The car rolls on tires that have a coefficient of friction of .01 (just a tad lower than for real tires). This friction is constant for speeds up to 50 km/h (very close to real world, too). The driver had hoped he could apply a force to the car for a while to accelerate it, and then simply have the car coast to a repair station. However, he finds that every time he stops pushing, the car slows down and stops. Its kinetic energy is being converted to heat in the tires.
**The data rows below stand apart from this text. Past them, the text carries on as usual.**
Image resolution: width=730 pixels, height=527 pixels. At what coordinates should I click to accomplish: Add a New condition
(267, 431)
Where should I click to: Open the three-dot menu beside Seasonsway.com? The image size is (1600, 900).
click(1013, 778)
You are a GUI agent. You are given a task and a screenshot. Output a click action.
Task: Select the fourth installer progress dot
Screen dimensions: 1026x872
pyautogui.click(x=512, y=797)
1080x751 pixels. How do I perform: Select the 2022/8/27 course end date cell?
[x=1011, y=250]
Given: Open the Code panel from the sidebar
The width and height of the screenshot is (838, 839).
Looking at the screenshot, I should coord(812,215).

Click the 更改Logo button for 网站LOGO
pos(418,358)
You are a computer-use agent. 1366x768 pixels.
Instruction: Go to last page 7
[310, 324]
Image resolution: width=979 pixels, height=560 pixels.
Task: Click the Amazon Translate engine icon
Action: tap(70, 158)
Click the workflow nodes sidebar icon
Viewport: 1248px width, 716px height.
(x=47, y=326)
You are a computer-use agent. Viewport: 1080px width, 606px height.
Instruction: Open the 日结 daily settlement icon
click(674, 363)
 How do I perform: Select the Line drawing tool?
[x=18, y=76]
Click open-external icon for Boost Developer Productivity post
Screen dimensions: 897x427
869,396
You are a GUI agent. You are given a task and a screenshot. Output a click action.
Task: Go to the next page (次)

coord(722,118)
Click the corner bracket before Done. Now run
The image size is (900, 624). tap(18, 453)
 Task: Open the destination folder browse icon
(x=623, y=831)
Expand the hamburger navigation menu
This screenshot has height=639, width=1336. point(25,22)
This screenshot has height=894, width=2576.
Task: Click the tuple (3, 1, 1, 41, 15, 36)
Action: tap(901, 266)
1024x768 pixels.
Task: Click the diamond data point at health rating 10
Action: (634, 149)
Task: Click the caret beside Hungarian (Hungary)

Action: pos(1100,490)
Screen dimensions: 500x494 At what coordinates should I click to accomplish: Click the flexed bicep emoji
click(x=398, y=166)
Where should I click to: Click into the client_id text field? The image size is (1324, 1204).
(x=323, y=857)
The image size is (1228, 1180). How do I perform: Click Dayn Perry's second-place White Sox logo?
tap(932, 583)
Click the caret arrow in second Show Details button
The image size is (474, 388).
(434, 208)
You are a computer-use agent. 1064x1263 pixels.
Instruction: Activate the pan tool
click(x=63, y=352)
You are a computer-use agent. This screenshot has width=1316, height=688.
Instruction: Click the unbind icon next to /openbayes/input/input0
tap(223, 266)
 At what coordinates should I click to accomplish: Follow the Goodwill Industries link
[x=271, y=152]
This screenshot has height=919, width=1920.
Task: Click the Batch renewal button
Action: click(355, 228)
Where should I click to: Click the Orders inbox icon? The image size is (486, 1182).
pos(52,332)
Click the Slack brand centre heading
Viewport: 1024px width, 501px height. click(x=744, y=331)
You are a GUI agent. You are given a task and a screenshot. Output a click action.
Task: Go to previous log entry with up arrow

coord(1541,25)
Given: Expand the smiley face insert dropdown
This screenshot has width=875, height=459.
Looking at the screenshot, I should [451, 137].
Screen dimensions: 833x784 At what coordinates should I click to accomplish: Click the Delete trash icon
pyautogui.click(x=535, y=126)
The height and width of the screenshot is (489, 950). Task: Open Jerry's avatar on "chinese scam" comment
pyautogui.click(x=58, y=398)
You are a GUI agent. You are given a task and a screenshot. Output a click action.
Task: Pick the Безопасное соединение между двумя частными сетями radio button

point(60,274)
So let's say he gets the car up to a speed of 1 meter per second, and stops pushing. [Kinetic energy: (1 / 2) * (1000 kg) * ((1 (m / s)) squared) = 500 joules] The car will come to a stop in some time, so we want to find the deceleration rate. F=MA, or A=F/M. If we use 10 m/s/s as the acceleration due to gravity to find the force the car exerts on the ground, we get 10,000 newtons. Therefore, the retarding force is 100 newtons. A=100/1000 or .1m/s/s. So, the time required for deceleration will be 10 seconds. The average speed will be .5 m/s. therefore the distance traveled will be 5 meters. (Work done by tires = 5M * 100 N = 500 NM = 500 joules.)

Copying the above paragraph, but doubling the speed:

So let's say he gets the car up to a speed of 2 meters per second, and stops pushing. [Kinetic energy: (1 / 2) * (1000 kg) * ((2 (m / s)) squared) = 2000 joules] The car will come to a stop in some time, so we want to find the deceleration rate. F=MA, or A=F/M. If we use 10 m/s/s as the acceleration due to gravity to find the force the car exerts on the ground, we get 10,000 newtons. Therefore, the retarding force is 100 newtons. A=100/1000 or .1m/s/s. So, the time required for deceleration will be 20 seconds. The average speed will be 1 m/s. therefore the distance traveled will be 20 meters. (Work done by tires = 20M * 100 N = 2000 NM = 2000 joules.)

This is an experiment you could do, with a friend driving (or pushing, if it is a really good friend). Make sure the engine is running so you have brakes. Make sure the road is flat and there is no wind. You could measure speed by counting off one meter paces, one per second, versus two per second.

Wouldn't it be a lot easier with something less massive like a push bike. Then again the harder you work the more likely you are to remember the lesson.